Background: Mathematical and computational models for infectious diseases are increasingly used to support public-health decisions; however, their reliability is currently under debate. Real-time forecasts of epidemic spread using data-driven models have been hindered by the technical challenges posed by parameter estimation and validation. Data gathered for the 2009 H1N1 influenza crisis represent an unprecedented opportunity to validate real-time model predictions and define the main success criteria for different approaches.
Methods: We used the Global Epidemic and Mobility Model to generate stochastic simulations of epidemic spread worldwide, yielding (among other measures) the incidence and seeding events at a daily resolution for 3,362 subpopulations in 220 countries. Using a Monte Carlo Maximum Likelihood analysis, the model provided an estimate of the seasonal transmission potential during the early phase of the H1N1 pandemic and generated ensemble forecasts for the activity peaks in the northern hemisphere in the fall/winter wave. These results were validated against the real-life surveillance data collected in 48 countries, and their robustness assessed by focusing on 1) the peak timing of the pandemic; 2) the level of spatial resolution allowed by the model; and 3) the clinical attack rate and the effectiveness of the vaccine. In addition, we studied the effect of data incompleteness on the prediction reliability.

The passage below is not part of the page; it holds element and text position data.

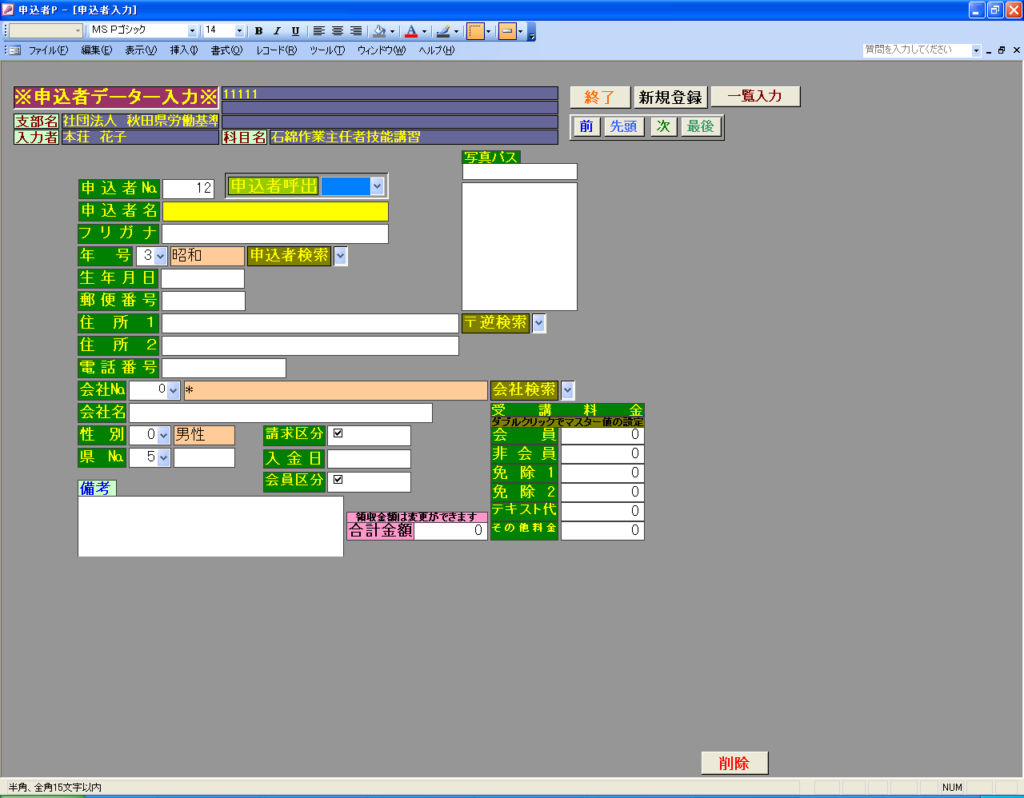Toggle the 請求区分 checkbox

[x=338, y=434]

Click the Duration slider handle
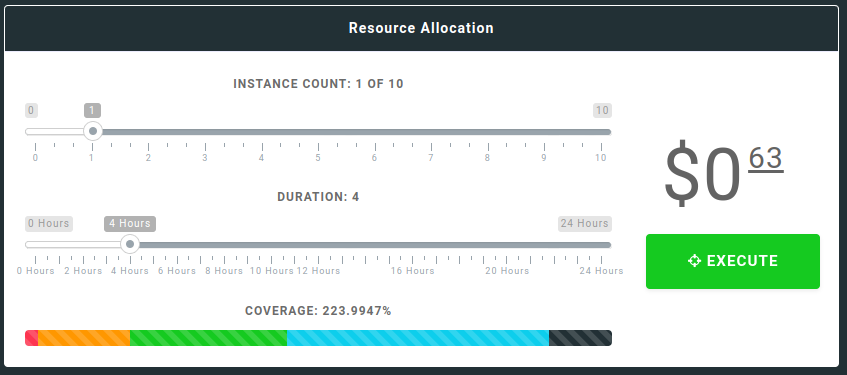point(130,245)
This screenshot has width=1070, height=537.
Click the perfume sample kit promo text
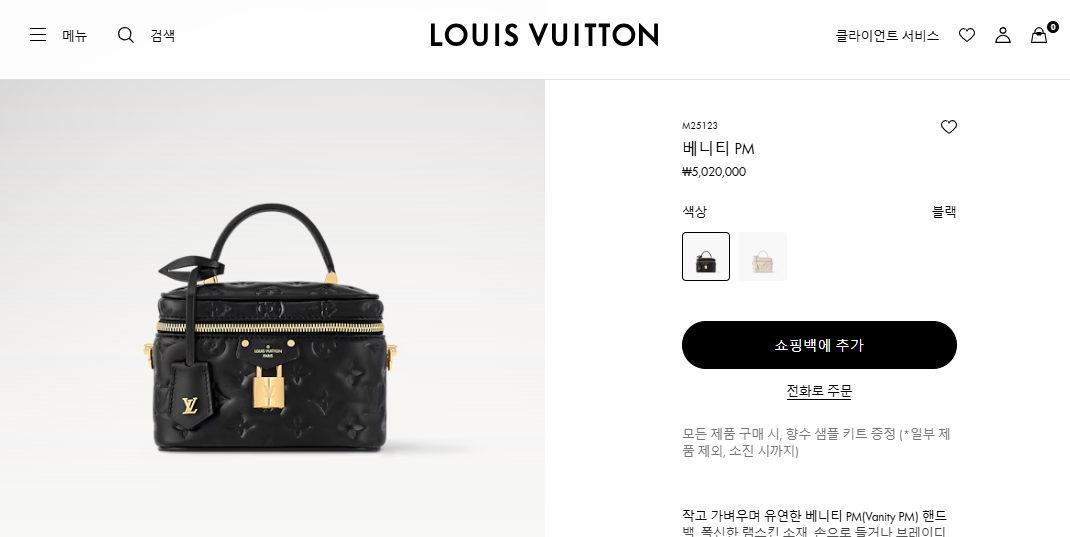pos(817,442)
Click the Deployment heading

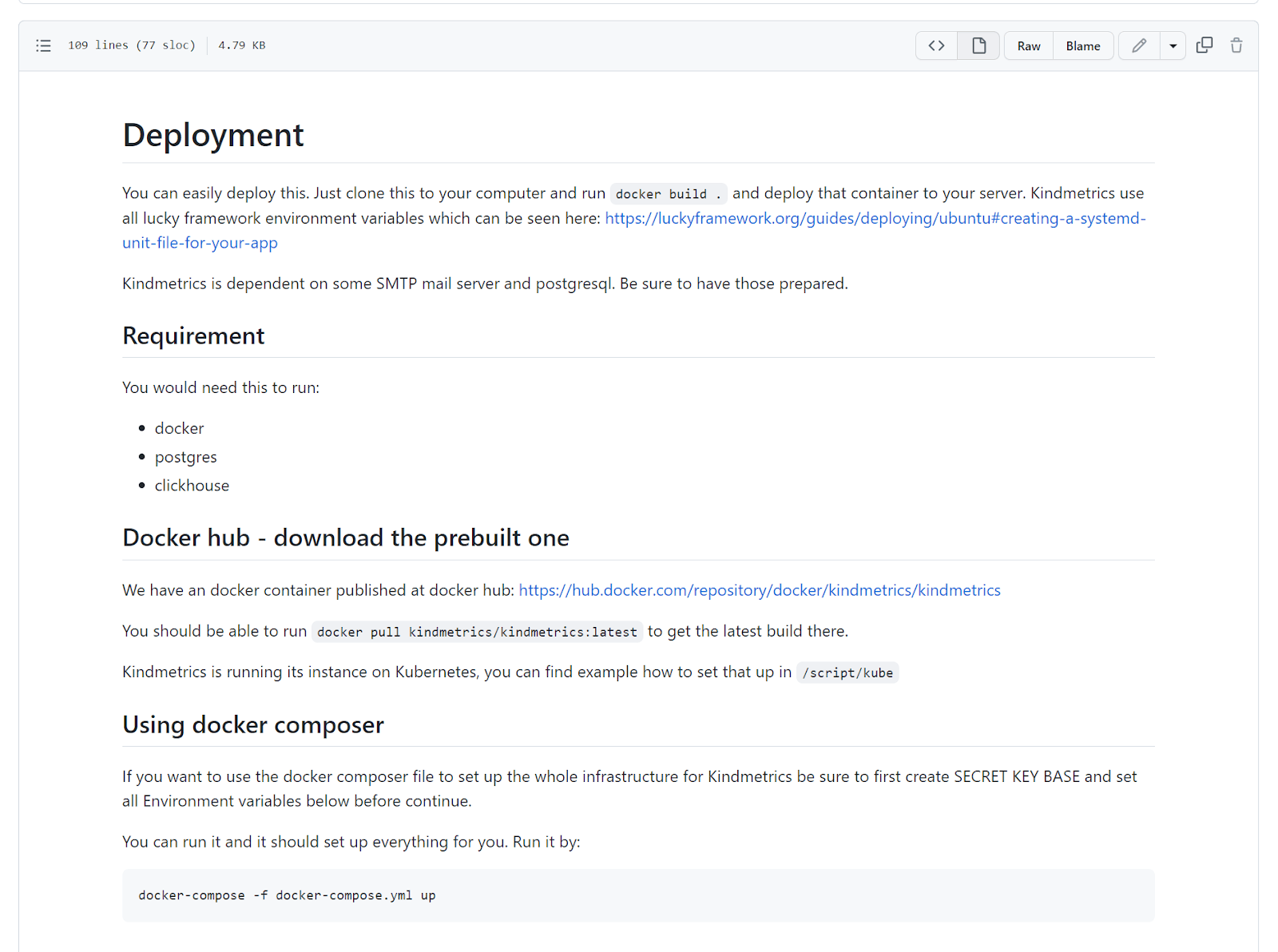coord(212,134)
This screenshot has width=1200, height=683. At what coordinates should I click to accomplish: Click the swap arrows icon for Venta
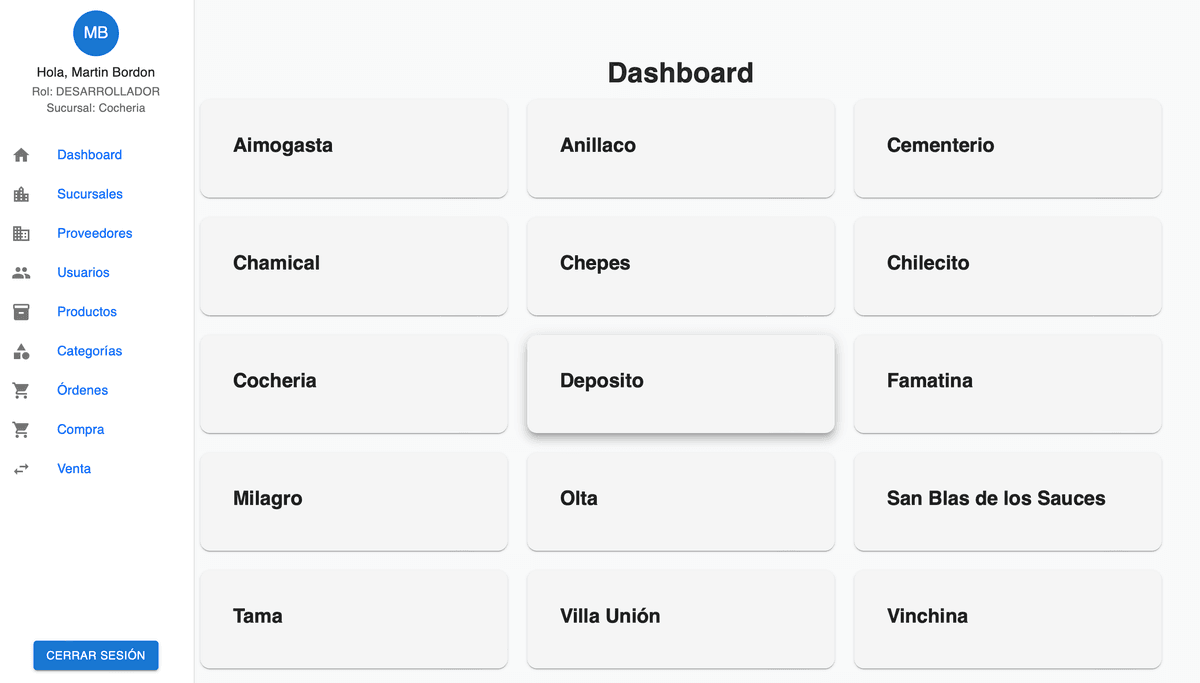coord(21,468)
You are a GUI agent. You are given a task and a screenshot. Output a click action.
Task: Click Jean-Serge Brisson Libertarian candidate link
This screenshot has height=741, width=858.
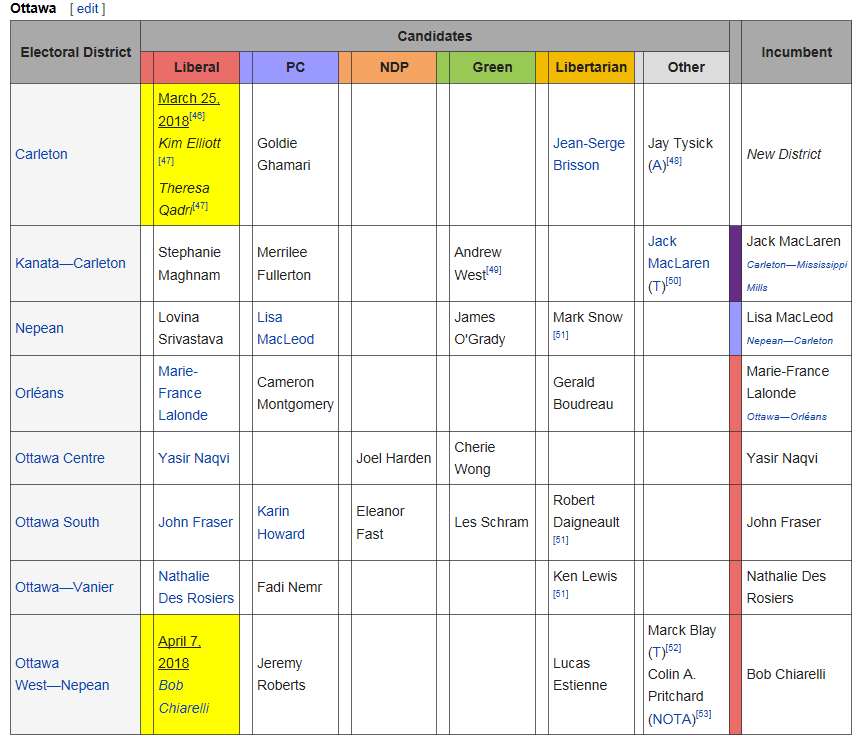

Results: Real-time predictions of the peak timing are found to be in good agreement with the empirical data, showing strong robustness to data that may not be accessible in real time (such as pre-exposure immunity and adherence to vaccination campaigns), but that affect the predictions for the attack rates. The timing and spatial unfolding of the pandemic are critically sensitive to the level of mobility data integrated into the model.
Conclusions: Our results show that large-scale models can be used to provide valuable real-time forecasts of influenza spreading, but they require high-performance computing. The quality of the forecast depends on the level of data integration, thus stressing the need for high-quality data in population-based models, and of progressive updates of validated available empirical knowledge to inform these models.